** EXERCISE DATA **
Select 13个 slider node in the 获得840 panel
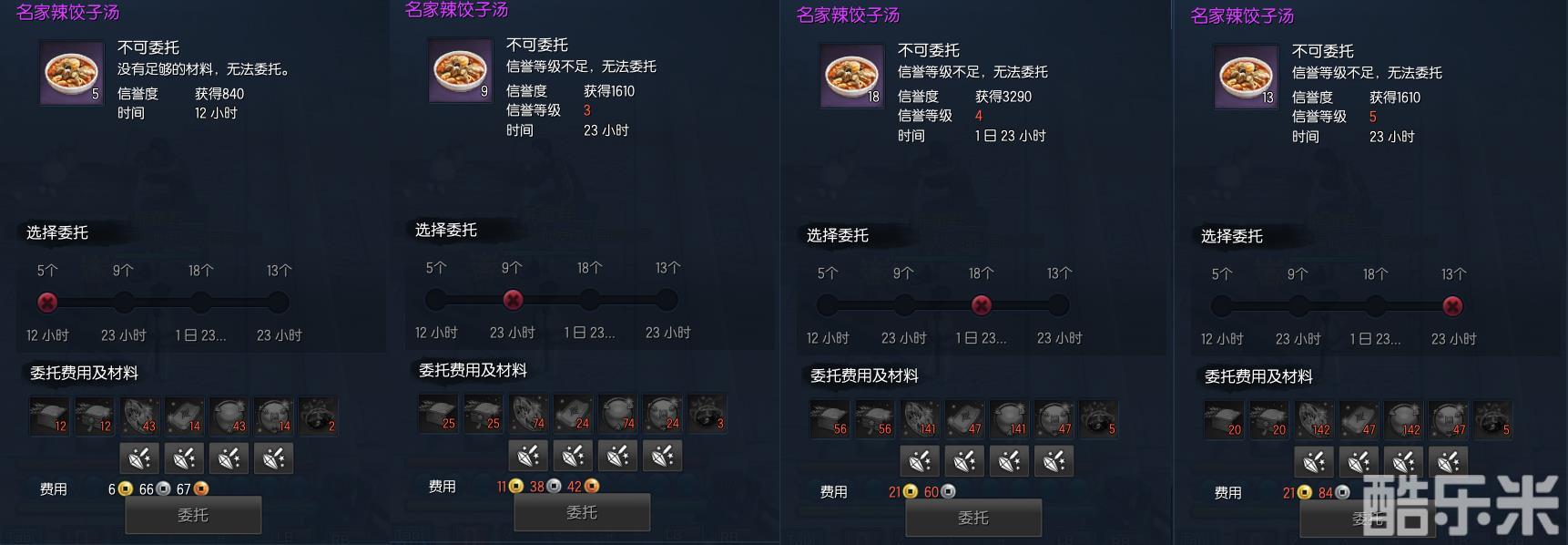The width and height of the screenshot is (1568, 545). [279, 302]
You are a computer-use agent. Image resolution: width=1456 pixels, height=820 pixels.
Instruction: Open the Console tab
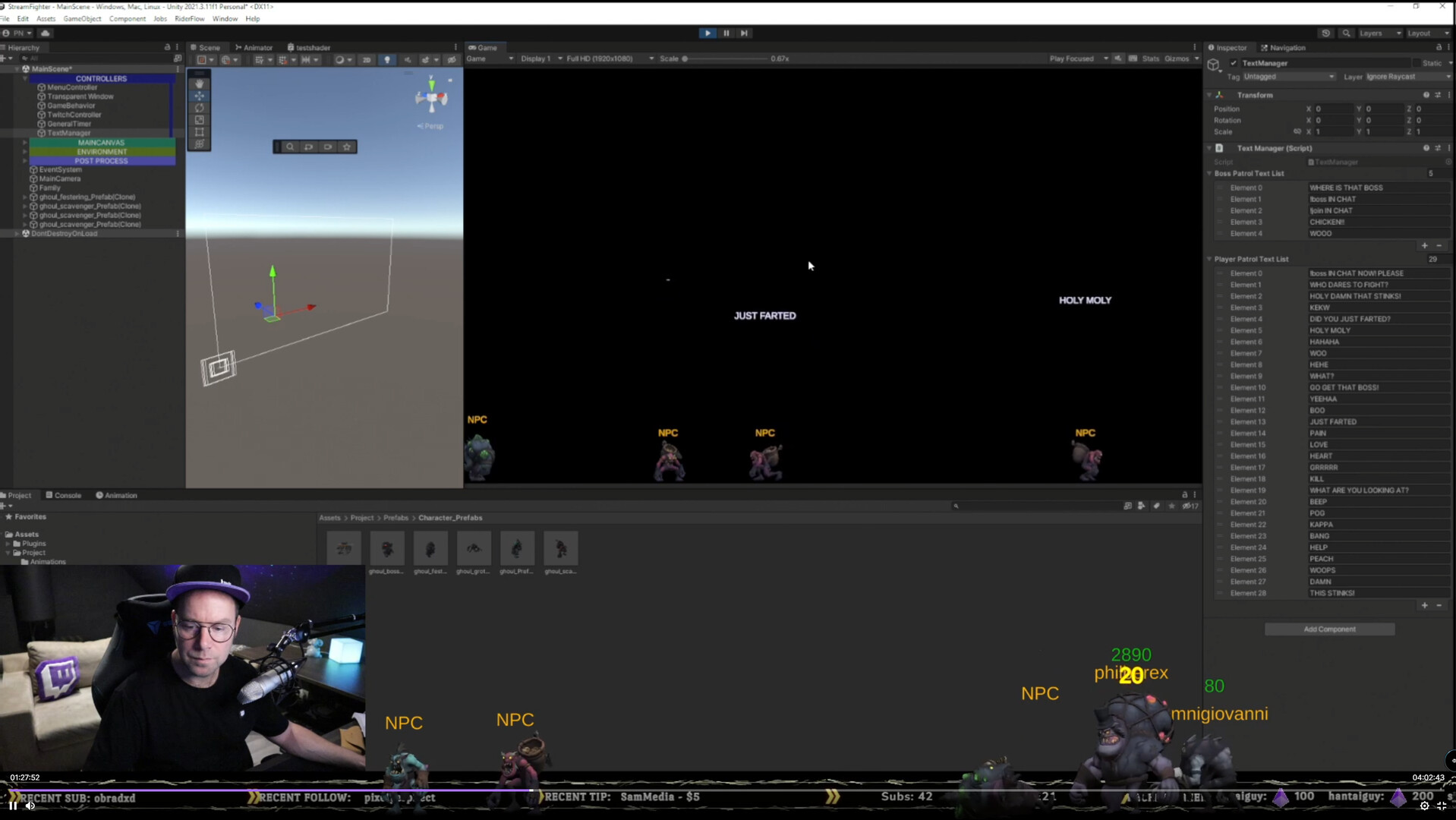[64, 495]
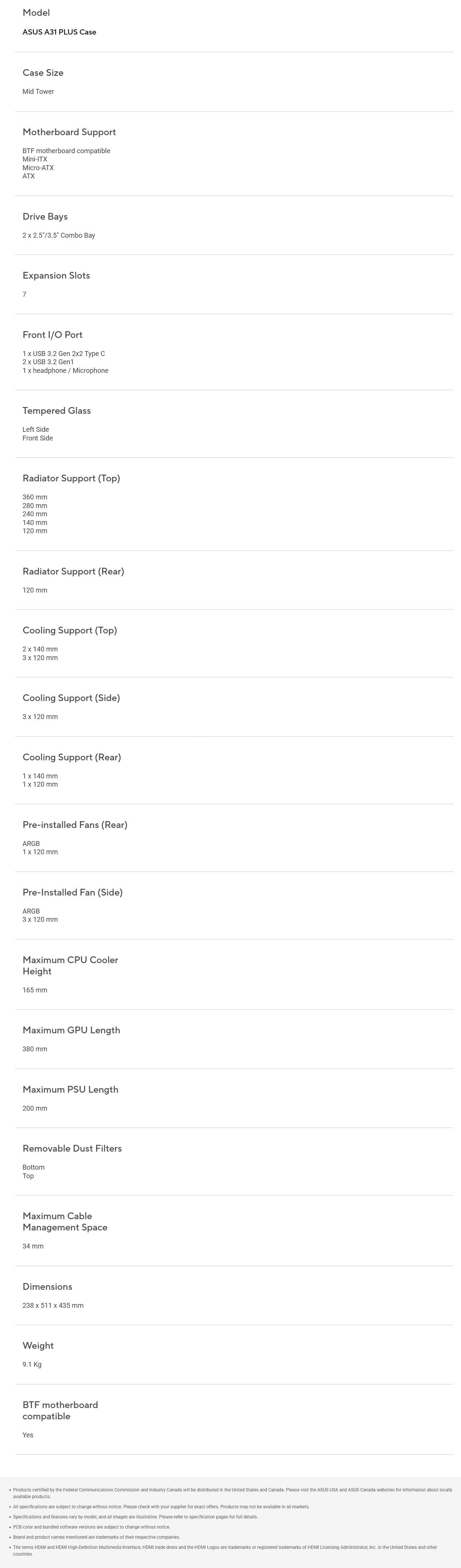Click the Maximum GPU Length 380 mm value
Screen dimensions: 461x1568
[x=35, y=1049]
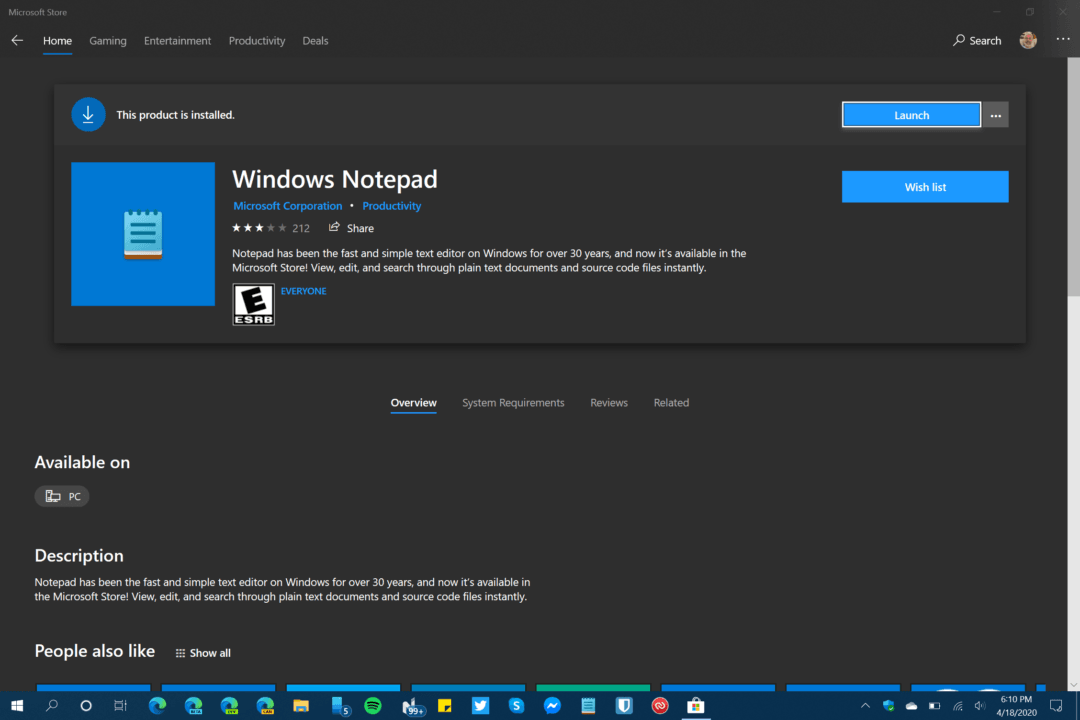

** WHAT IS ASKED **
Print all of the data above word for word, omitting the pictures.

** IN RESPONSE **
Select 13个 slider node in the 获得840 panel
The width and height of the screenshot is (1568, 545). [279, 302]
You are a computer-use agent. Image resolution: width=1456 pixels, height=820 pixels.
Instruction: Open the Console tab
[64, 495]
Click the Maximum GPU Length 380 mm value
Screen dimensions: 461x1568
[x=35, y=1049]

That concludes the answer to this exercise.